Have you been looking for a job for six, eight months even a year and still haven’t found anything?
Have you sent out hundreds of resumes and no one is calling?
Have you been on countless interviews only to be told that someone else got the job?
If any of these apply to you, it’s time to examine what might be the issue.
So where do you start?
Take a second look at your resume. You might think it’s great; however, the recruiter and hiring manager might think differently. If you have the opportunity, ask a recruiter their opinion of your resume. Most recruiters will give you pointers because recruiters really are jazzed about getting you the job. If you can’t ask a recruiter ask a former supervisor to take a look at it. You don’t want to ask a friend because friends don’t always tell us the truth fearing they might hurt our feelings. Another option is talk to a staffing/employment agency. They’ll give you honest feedback as well. You want someone to review your resume who has had a lot of experience looking at plenty of resumes.
Finally, make sure to tailor your resume to each job. No longer does one size fit all in the world of resumes.
It’s time to practice your answers to interview questions. If you can remember some of the interview questions you’ve been asked, write them down and then write down your responses. There is plenty of help on the internet related to interview questions and responses. I’ve also included a list of some of the more common interview questions with responses HERE. Remember to keep your answers brief and to the point. As you practice, time your responses. If you take ten minutes to answer a question, try again. You want to keep your answers less than ten minutes. Also, keep your responses related to the job the company needs to have done. Review the job description and write down examples of how your experience meets the requirements of the job. Don’t bring up examples of experiences that have nothing to do with the job. Find someone to practice with, perhaps a previous co-worker.
Sometimes salary requirements can prevent you from obtaining employment. If you’re standing firm on a particular amount and you know it’s too high or you’ve been continuously told your requirements are outside of the range, perhaps it’s time to lower your expectations. Doing so depends on how long you want to be employed. Sometimes companies will hire you at a lower rate and then once you’re employed and they see how much you can do they will adjust your salary. This has happened to me on occasion. Be sure to conduct your research to make sure that your expectations are market rate for your skills. Just because you were making the amount at one company doesn’t mean another company has to pay you the same.
Applying to Jobs that You’re Qualified to Do
Over the years I’ve seen applicants set themselves up for failure and frustration applying to jobs they weren’t qualified to do. If you truly are qualified, make sure that your resume reflects your qualifications. But if you know that you aren’t qualified don’t apply. Spend your time wisely applying to those jobs that you’re qualified to do. If you want to make a career change, consider accepting a position that you can do while you train to make the change. If you’ve been training, then make sure you explain in the cover letter why you are applying and what you’ve done to qualify for the position.

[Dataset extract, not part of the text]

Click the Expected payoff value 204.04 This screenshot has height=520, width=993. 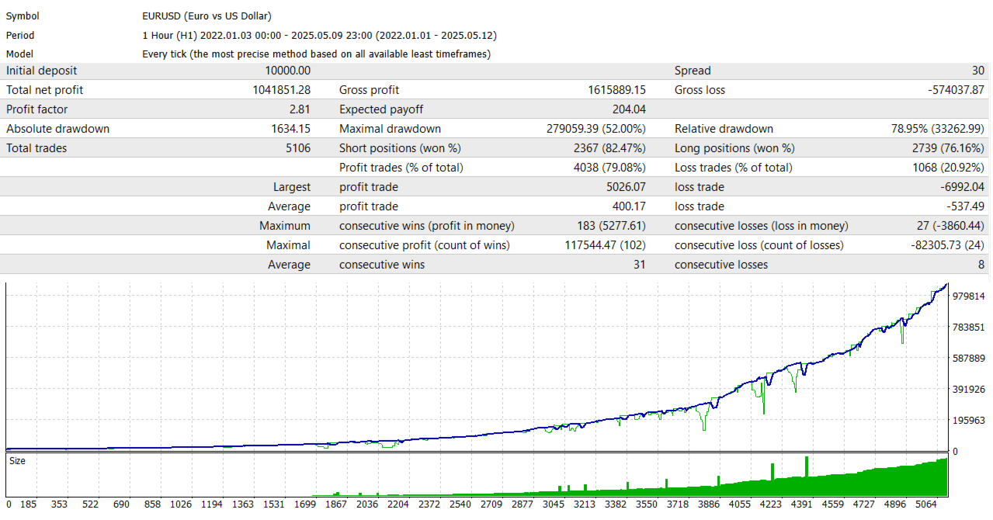[x=629, y=109]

Unexplained Gaps in Employment
Does your resume show gaps in employment without any explanation? If so, you need to correct this immediately or you’re only setting yourself up to not be contacted. Explain either on the resume or cover letter why there is a gap. The majority of the time gaps are explainable and no big deal. But if you don’t explain them recruiters aren’t likely to take the time to call especially if they have plenty of other qualified applicants.
Are You Only Looking on Indeed?
If you’re only using one source to look for open positions you might be unemployed for a very long time. Companies don’t use one source to post their jobs. Many companies don’t post their jobs at all. You’ll need to conduct a search of companies in the area and start looking at their websites. The local Chamber of Commerce is a good source to determine companies in the area. Other sources to use to look for jobs include professional associations, networking groups, and social media especially LinkedIn.
If you have already followed all the guidance above and you’re still having trouble, it might be time to consider relocation. Sometimes the market for certain jobs changes. In this case you’ll need to consider changing professions or relocating to where the jobs for your skill sets are.
My point here is that if you’re having trouble finding a job there are things you can do to help yourself find employment again.
And don’t forget – stay positive and persistent!